One  of the critical issues that will determine the course of the so-called  "Macedonian Question" is its geo-economic dimension, at the core of which is the  New Floating Road - an investment on a transport canal that will unify the Danube with the port of  Thessaloniki through Serbia's Morava River (a left tributary of the Danube), through the Axios River which connects FYROM and Greece. This issue remains a high priority in negotiations between Greek Prime Minister Alexis Tsipras and Serbian President Aleksandar Vucic.  

The "Danube-Thessaloniki Floating Road" is also a key talking issue between Greek Foreign Minister Nikos Kotzias and his FYROM counterpart to the north, Nicola Dimitrov. The Danube is the second largest river in Europe after Volga. It flows from Germany's Black Forest, traverses mainly east 2850 km, crosses several capitals of central and eastern Europe and ends  up in the Black Sea through Romania. That is, it is a river of enormous economic and commercial importance.  Its connection into Greece's Thermaic Gulf into the city of Thessaloniki has been an idea since the 1970s. It's a shortcut between Northern Europe and the Aegean Sea by 1200 kms.  

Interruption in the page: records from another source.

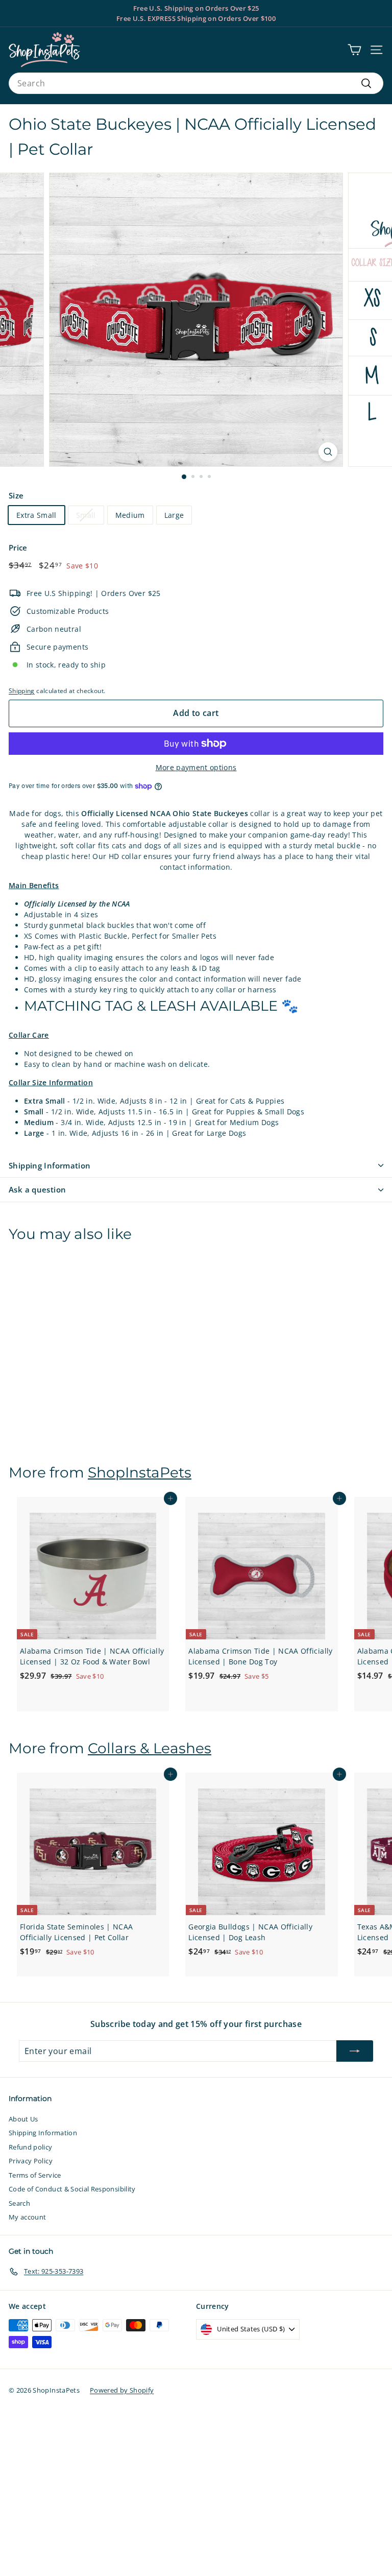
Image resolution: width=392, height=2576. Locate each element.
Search (19, 2203)
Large (174, 515)
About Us (23, 2119)
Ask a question (37, 1189)
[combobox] (196, 83)
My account (27, 2217)
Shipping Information (50, 1165)
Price (18, 547)
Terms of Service (35, 2175)
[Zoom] (327, 451)
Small (86, 515)
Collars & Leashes (149, 1748)
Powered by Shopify (122, 2390)
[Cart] (354, 50)
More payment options (196, 767)
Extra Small (36, 515)
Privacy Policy (31, 2160)
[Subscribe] (354, 2051)
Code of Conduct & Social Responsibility (72, 2188)
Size (16, 495)
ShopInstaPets (139, 1472)
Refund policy (31, 2147)
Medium (130, 515)
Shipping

The project's capital expenditure to build a canal, is estimated to at $17 billion US dollars over an approximated eight year span and will employ thousands  of workers and dozens of technical companies, as plans include hydro power plants (400 megawatts). 

A Project of Enormous Significance

It is no accident that just days ago, Greece's privatized electric company announced that it is very close to acquiring the EDS Power Supply Company in Skopje (FYROM), a subdivision of the Feroinvestroup (founded in 2003).  This group is active in metallurgy, renewable energy and electricity trade in both Skopje and South East Europe.   

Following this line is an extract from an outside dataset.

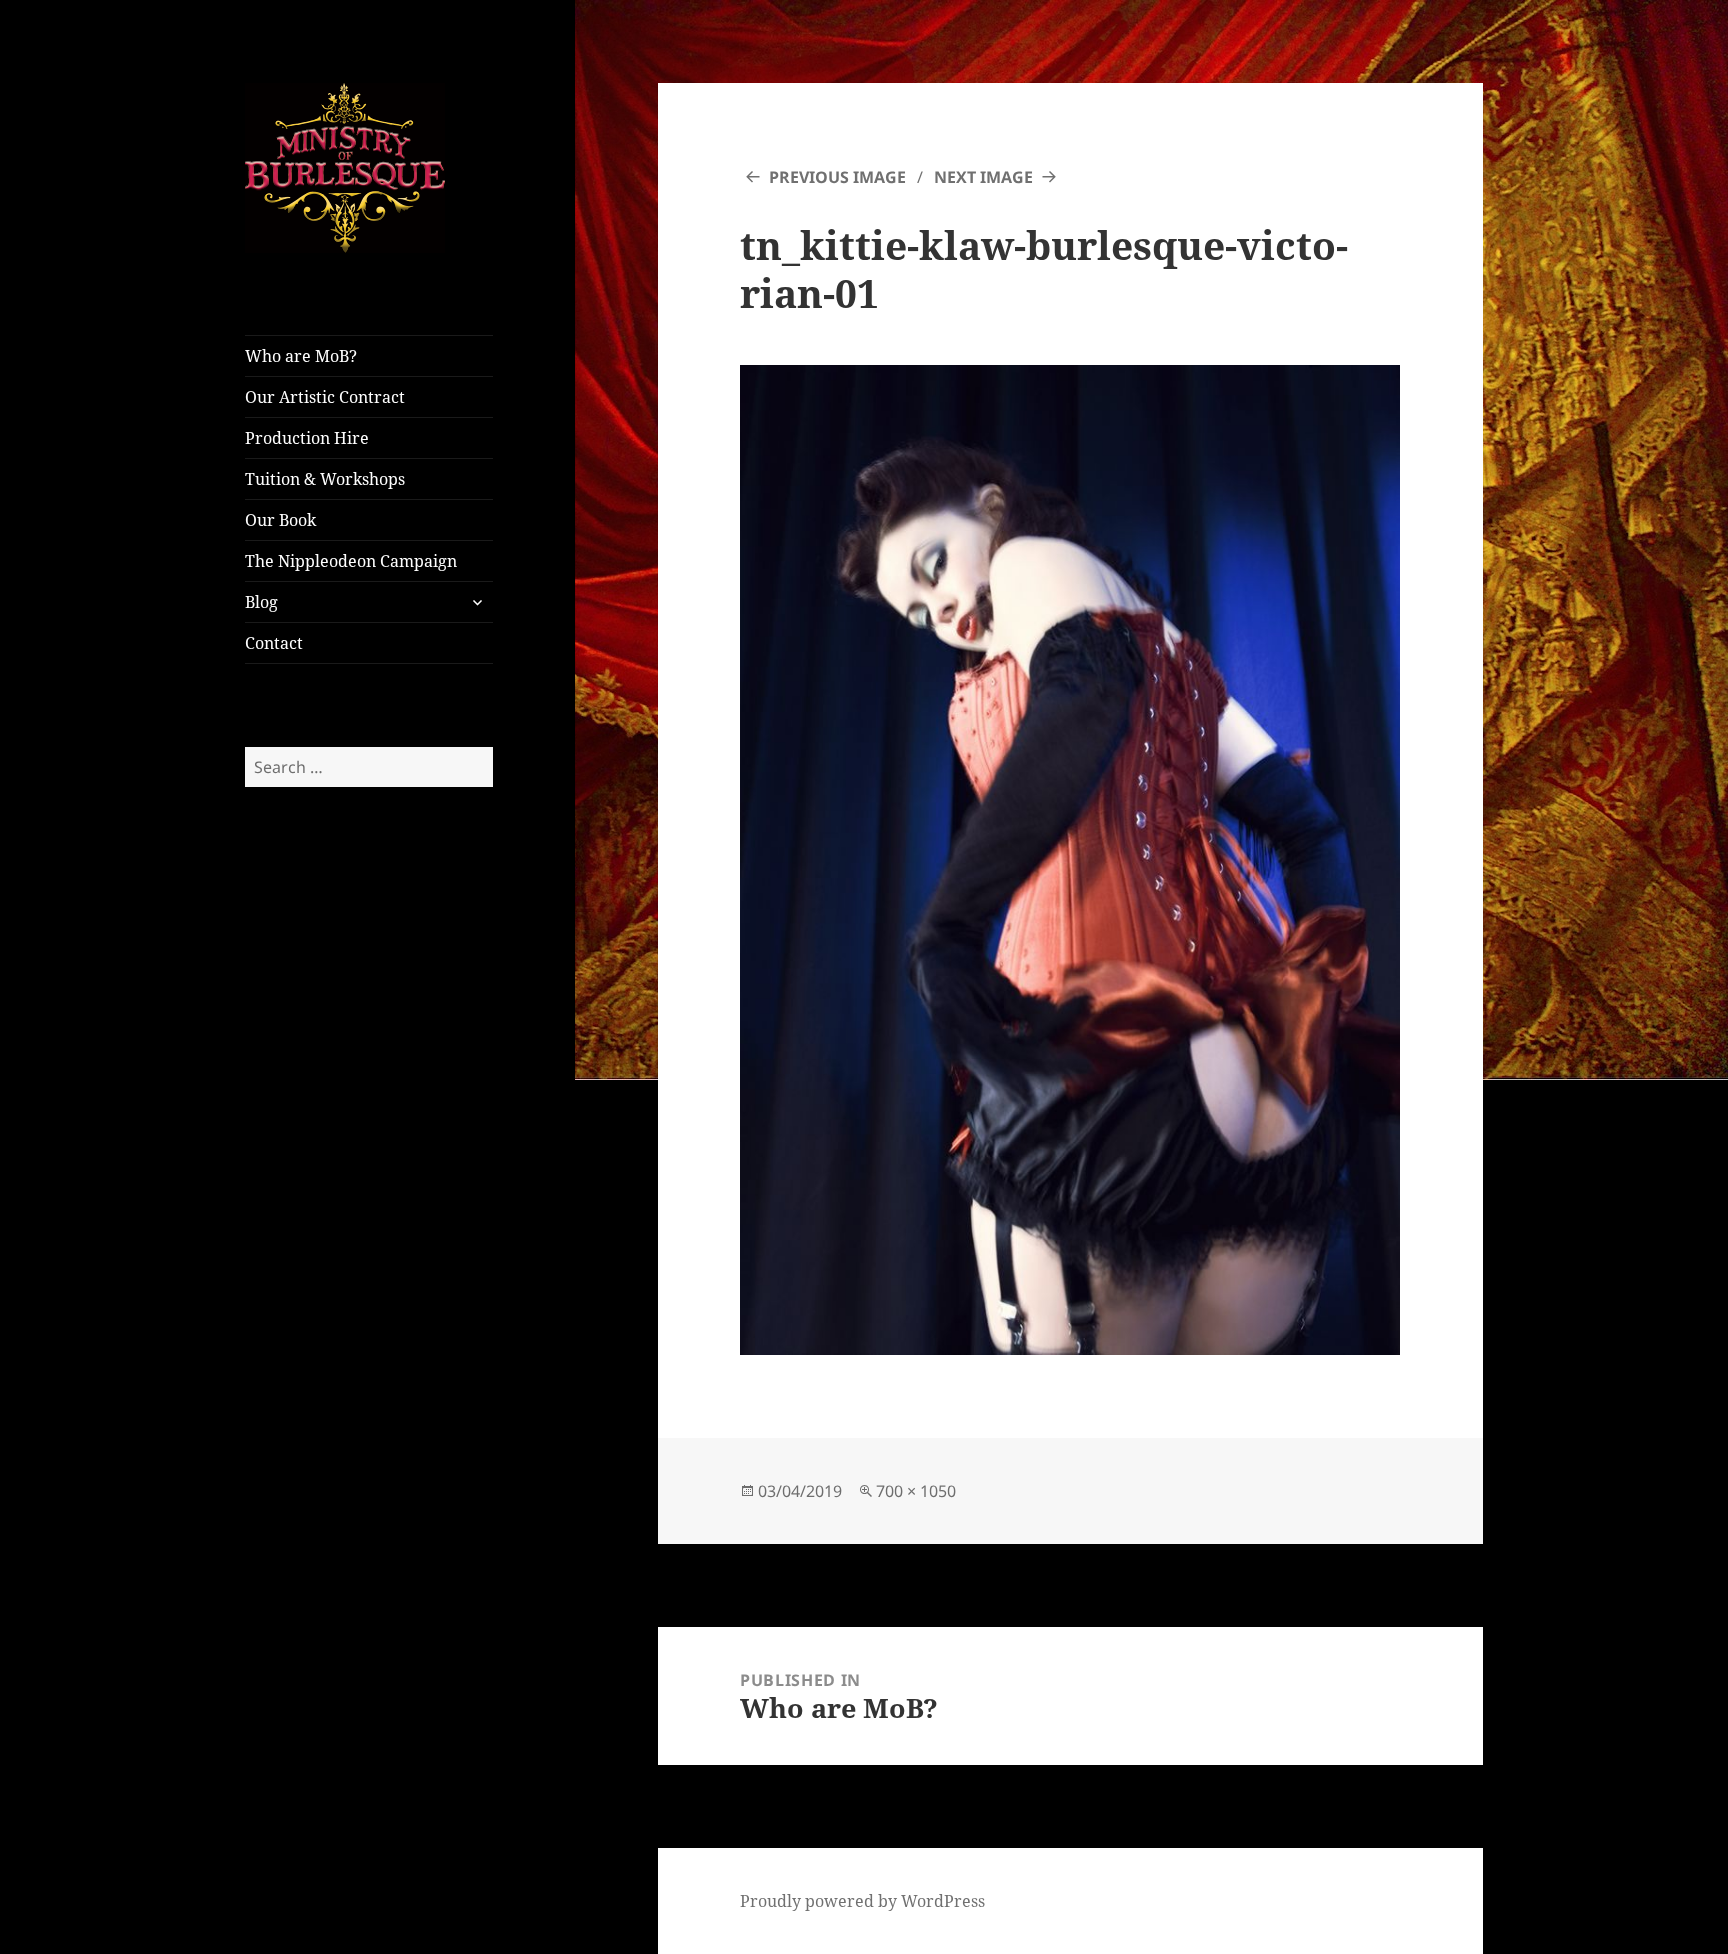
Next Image (983, 177)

 Interest has been expressed by investors from China, the US, Germany,  Russia, FYROM and Greece to participate in the construction of this waterway from Belgrade to Thessaloniki. This is a project of huge strategic importance from a geo-economic point of view as it serves the new energy transfer plans from the Eastern Mediterranean to Central Europe, bypassing Turkey as it is considered unstable.  It is no coincidence that Greece's Prime Minister Tsipras described the plan of the floating runway as "a huge project" for Greece, Serbia and Europe. It is also not a coincidence that Greece is proceeding with a major defense supplies plan, including 100 fighter helicopters, upgrades from the F-16s, purchases of the 2 + 2  ultra-modern FREMM frigates, and Mark-V and more. 

In this geo-economic context, and given the Greek positions and the determination of the US and Russia to move ahead with the notorious Maltese Accord (1989), the Greek side can expect the happy closure of a national issue which has plagued her for 70 years.